§ **Supplied entries**:

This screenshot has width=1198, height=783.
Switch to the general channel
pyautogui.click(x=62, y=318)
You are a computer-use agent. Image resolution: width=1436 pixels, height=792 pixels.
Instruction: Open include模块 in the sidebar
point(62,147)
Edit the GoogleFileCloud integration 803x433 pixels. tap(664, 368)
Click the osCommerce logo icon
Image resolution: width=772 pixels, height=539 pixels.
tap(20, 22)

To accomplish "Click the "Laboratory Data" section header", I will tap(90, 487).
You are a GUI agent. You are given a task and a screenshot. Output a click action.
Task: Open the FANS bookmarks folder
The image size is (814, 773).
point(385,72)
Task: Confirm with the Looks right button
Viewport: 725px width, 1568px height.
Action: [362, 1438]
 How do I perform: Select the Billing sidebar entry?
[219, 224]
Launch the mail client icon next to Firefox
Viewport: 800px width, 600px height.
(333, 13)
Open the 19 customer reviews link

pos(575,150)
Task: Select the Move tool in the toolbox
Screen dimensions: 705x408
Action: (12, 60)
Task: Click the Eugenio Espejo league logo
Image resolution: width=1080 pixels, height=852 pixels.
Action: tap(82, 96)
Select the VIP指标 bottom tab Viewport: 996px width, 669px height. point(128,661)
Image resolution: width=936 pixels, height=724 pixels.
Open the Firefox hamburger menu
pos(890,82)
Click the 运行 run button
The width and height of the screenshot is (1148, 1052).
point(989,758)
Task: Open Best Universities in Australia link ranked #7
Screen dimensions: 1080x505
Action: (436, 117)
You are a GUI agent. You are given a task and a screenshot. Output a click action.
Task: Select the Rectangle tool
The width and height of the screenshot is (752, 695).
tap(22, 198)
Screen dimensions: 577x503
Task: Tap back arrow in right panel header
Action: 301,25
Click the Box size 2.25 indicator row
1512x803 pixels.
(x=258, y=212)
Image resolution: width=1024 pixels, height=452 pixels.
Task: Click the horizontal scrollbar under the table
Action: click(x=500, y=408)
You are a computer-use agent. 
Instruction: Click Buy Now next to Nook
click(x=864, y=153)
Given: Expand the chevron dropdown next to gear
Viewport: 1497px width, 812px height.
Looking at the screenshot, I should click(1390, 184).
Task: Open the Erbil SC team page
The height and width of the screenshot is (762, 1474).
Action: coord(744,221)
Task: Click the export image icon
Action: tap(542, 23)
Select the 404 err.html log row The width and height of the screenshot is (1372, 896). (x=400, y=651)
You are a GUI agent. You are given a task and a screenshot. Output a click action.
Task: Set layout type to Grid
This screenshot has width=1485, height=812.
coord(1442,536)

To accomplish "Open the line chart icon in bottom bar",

§ **Problem to solve**:
Please copy the lines in the records above between the one holding "Click the Box size 2.25 indicator row" and the one holding "Task: Open the Erbil SC team page", inclusive, exactly and with no other line.

§ **Solution to this problem**:
Click the Box size 2.25 indicator row
1512x803 pixels.
(x=258, y=212)
Image resolution: width=1024 pixels, height=452 pixels.
Task: Click the horizontal scrollbar under the table
Action: click(x=500, y=408)
You are a computer-use agent. 
Instruction: Click Buy Now next to Nook
click(x=864, y=153)
Given: Expand the chevron dropdown next to gear
Viewport: 1497px width, 812px height.
Looking at the screenshot, I should click(1390, 184).
Task: Open the Erbil SC team page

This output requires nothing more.